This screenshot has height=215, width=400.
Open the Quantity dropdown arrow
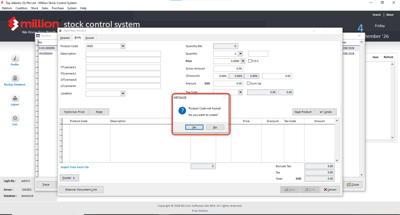tap(241, 54)
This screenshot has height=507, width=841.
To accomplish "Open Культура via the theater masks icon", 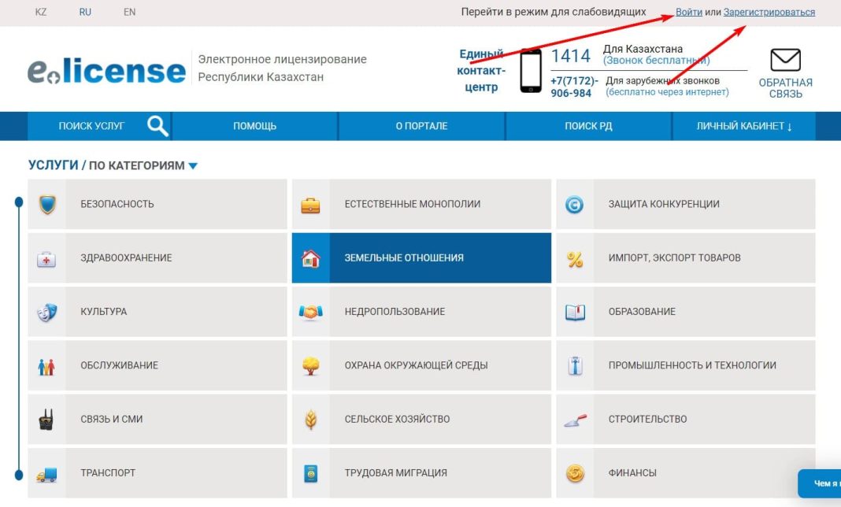I will [47, 310].
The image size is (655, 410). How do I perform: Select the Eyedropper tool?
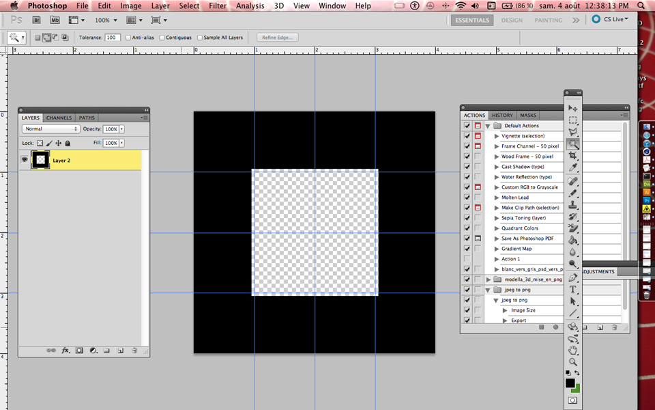[573, 167]
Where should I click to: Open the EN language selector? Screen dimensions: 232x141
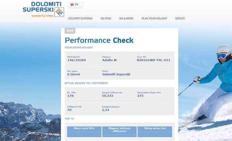click(x=75, y=5)
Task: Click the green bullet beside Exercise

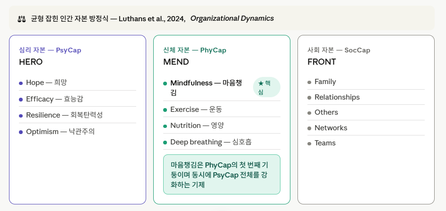Action: (x=165, y=110)
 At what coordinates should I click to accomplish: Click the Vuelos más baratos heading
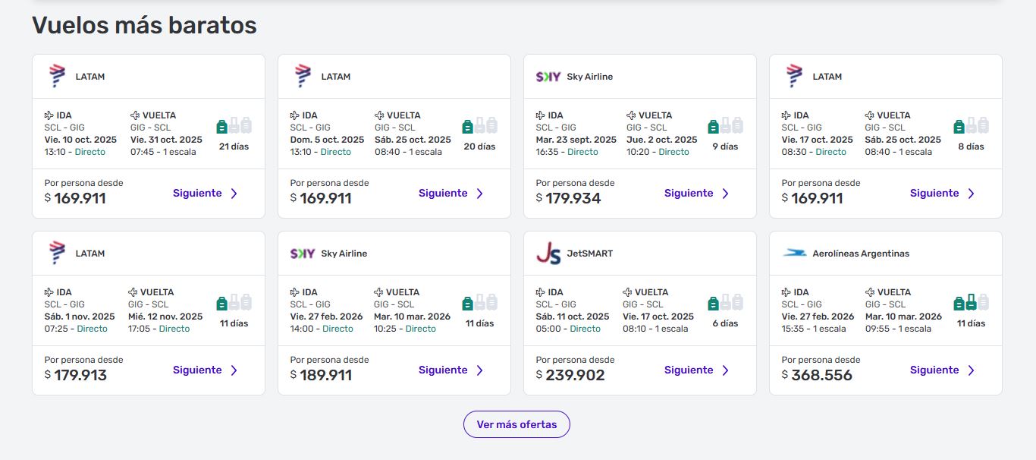point(144,25)
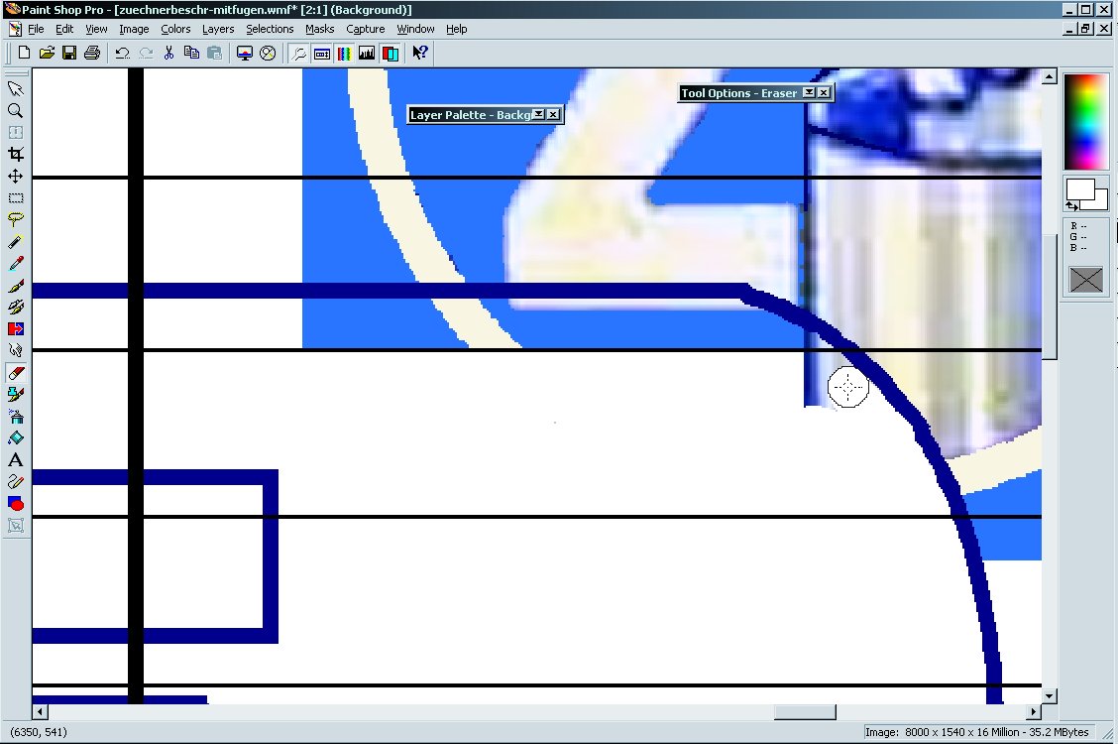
------------------------------------------------------------
» GIVEN INSTRUCTION
Rescale everything from the line containing "Task: Click the green bullet beside Exercise" down to the end of the material. Write those lines out again, requests included, but multiply each coordinate in the answers by 2.05, round to whole numbers with halves going up, and leave the pictures out.

» TASK RESPONSE
Task: Click the green bullet beside Exercise

Action: (x=338, y=226)
 At what coordinates should I click to accomplish: Click the Vuelos más baratos heading
point(295,51)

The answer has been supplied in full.